▸ **Work to complete**
Search the data below for "submenu"; list each line that holds it.

▸ **Supplied material**
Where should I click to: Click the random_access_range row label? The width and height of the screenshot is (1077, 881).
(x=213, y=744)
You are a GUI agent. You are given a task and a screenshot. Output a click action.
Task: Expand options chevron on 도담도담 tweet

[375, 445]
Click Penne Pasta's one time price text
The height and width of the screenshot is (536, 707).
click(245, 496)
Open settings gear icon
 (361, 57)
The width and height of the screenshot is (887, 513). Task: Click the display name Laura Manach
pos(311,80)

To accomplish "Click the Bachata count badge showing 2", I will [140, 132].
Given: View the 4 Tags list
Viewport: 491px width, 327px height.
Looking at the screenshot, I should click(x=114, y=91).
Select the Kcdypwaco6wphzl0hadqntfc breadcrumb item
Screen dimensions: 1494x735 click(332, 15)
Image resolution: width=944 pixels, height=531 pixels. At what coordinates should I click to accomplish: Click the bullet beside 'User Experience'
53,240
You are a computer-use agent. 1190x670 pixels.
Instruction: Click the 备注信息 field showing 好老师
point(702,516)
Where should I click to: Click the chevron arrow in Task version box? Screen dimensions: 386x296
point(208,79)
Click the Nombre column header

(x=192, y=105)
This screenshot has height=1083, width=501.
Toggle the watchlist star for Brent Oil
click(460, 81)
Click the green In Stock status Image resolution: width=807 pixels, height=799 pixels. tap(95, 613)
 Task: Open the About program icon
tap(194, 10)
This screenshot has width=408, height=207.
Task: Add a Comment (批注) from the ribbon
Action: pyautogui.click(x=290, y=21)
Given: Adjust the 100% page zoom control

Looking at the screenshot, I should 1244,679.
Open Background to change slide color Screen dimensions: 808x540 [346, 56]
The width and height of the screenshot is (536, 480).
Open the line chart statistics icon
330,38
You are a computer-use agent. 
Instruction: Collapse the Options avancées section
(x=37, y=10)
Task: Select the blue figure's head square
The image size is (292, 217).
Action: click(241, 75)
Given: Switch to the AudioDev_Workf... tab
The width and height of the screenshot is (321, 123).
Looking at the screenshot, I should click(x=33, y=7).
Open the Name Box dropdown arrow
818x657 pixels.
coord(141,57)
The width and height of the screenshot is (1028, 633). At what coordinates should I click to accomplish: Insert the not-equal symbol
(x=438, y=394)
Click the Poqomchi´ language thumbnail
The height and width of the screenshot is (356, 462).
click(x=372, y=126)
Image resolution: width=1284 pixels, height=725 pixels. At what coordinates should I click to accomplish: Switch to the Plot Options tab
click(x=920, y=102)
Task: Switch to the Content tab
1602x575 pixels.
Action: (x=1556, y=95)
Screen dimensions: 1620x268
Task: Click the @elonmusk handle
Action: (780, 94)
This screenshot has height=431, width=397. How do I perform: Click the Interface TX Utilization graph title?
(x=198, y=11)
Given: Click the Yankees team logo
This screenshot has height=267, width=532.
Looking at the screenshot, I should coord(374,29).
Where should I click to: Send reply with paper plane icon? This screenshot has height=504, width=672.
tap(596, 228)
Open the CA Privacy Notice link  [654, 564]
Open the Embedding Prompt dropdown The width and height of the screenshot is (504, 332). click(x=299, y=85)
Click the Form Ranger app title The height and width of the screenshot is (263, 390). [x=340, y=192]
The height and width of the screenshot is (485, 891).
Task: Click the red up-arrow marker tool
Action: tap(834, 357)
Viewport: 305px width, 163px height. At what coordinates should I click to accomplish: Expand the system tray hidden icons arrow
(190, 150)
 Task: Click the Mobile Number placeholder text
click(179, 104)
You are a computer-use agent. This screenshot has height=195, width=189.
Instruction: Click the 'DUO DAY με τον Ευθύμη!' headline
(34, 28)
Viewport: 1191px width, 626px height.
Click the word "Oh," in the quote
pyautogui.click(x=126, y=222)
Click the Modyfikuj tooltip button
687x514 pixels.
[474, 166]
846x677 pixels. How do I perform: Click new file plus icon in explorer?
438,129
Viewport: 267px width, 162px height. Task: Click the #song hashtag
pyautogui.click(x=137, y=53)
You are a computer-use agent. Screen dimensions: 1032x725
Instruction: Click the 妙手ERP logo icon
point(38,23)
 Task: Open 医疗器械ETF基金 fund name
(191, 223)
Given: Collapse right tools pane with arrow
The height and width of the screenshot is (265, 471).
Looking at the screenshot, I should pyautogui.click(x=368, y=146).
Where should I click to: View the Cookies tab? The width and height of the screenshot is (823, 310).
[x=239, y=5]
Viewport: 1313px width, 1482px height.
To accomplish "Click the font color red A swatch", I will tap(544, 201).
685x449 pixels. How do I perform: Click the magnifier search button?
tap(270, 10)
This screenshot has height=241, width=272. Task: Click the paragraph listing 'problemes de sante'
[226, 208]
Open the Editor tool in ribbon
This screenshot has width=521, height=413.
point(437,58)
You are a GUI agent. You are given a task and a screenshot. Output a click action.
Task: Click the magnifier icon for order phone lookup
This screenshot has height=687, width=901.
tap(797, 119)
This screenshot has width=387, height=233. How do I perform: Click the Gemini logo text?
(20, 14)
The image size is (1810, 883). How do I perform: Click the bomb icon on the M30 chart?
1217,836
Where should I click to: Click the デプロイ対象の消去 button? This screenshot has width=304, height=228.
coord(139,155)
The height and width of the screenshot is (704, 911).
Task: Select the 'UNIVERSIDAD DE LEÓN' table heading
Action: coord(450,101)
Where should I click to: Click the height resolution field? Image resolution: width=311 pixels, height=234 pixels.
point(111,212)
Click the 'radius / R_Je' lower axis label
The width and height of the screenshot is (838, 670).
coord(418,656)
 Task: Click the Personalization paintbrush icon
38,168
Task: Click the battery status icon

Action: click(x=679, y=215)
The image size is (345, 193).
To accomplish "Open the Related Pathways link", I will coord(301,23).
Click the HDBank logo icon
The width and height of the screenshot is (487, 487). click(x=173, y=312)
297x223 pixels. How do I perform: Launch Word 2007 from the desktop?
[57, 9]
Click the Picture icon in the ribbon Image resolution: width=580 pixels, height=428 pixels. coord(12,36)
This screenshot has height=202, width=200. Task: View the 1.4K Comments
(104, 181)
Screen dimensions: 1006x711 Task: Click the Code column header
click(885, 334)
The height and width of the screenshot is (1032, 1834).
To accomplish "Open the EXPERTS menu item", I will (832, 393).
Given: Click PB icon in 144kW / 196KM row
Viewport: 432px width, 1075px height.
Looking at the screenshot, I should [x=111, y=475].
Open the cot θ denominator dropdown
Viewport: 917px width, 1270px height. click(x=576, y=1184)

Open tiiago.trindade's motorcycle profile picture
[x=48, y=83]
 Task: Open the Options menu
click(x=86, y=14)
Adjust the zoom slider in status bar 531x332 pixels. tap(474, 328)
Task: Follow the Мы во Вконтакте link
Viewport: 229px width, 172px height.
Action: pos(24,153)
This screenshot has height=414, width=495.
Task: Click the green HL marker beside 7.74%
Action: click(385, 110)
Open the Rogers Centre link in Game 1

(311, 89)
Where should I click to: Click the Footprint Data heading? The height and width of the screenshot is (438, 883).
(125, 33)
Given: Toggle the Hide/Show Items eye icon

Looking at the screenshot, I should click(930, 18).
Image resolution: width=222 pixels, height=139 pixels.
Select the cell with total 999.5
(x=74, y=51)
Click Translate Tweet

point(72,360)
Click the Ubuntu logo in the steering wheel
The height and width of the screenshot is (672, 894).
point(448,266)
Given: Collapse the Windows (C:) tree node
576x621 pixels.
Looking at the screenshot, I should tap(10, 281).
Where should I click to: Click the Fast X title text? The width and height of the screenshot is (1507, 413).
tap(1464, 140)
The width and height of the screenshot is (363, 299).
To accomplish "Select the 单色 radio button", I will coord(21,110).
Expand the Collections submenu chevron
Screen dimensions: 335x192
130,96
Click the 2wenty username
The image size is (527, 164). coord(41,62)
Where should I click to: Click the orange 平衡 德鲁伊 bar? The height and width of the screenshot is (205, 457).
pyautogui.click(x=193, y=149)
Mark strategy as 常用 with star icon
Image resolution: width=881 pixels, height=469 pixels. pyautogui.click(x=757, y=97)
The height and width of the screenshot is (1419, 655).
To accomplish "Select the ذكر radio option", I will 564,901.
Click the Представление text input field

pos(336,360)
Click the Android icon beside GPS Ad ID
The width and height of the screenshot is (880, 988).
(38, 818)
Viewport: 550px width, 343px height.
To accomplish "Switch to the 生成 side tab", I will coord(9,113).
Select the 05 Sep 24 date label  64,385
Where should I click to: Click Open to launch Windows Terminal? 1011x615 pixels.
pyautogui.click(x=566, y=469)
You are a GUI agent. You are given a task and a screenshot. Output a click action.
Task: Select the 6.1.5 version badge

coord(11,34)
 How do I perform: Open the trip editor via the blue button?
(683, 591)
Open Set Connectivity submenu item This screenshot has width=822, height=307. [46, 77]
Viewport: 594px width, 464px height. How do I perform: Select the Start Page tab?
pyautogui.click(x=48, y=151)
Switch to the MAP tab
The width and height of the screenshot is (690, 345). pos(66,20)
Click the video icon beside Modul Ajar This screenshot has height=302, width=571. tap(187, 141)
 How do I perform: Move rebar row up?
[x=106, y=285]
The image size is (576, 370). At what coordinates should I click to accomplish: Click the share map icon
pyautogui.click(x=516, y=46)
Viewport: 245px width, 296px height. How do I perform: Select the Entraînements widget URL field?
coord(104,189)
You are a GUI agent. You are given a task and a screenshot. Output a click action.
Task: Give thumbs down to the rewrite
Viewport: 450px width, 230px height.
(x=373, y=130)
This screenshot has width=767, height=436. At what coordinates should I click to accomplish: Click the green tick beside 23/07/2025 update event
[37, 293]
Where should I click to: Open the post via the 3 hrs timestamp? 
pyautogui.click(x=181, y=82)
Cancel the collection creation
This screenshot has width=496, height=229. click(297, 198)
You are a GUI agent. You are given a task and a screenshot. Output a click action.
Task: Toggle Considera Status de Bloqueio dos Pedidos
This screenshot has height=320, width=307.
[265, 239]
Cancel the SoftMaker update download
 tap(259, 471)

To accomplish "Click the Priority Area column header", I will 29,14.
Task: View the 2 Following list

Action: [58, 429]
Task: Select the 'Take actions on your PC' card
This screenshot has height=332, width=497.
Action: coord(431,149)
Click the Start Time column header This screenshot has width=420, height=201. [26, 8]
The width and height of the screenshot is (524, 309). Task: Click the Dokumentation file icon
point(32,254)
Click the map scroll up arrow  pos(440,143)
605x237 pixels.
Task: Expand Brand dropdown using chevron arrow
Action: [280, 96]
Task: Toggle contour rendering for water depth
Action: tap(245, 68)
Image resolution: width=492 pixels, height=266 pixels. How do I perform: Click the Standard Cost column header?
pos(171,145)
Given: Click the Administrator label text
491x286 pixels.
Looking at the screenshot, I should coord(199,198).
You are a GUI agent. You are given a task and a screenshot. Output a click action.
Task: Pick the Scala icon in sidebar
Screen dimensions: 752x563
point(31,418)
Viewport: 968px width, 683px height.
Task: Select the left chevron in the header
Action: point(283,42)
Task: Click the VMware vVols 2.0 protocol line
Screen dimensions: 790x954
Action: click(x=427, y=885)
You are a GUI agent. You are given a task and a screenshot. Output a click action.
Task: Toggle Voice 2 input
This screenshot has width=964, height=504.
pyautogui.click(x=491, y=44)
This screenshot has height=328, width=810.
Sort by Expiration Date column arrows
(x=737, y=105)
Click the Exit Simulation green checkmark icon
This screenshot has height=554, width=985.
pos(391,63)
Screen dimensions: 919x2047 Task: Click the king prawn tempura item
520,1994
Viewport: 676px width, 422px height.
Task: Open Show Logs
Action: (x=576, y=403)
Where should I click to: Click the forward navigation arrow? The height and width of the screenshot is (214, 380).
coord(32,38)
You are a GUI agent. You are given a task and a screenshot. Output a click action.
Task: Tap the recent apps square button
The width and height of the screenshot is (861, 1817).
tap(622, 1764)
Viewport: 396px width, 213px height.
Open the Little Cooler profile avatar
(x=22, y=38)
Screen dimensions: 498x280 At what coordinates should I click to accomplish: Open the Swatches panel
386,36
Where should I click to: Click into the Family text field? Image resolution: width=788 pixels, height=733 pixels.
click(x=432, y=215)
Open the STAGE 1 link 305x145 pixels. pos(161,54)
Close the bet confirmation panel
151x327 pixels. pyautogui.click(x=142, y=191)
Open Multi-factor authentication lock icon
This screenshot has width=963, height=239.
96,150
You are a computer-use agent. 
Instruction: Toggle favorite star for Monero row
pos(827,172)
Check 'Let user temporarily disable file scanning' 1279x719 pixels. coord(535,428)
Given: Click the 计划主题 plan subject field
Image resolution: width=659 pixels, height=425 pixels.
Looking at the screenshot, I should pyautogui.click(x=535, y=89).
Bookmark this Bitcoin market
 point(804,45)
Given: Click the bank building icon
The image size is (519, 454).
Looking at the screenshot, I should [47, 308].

▸ **Result of this task**
Expand the Collections submenu chevron
Open Set Connectivity submenu item This screenshot has width=822, height=307. [46, 77]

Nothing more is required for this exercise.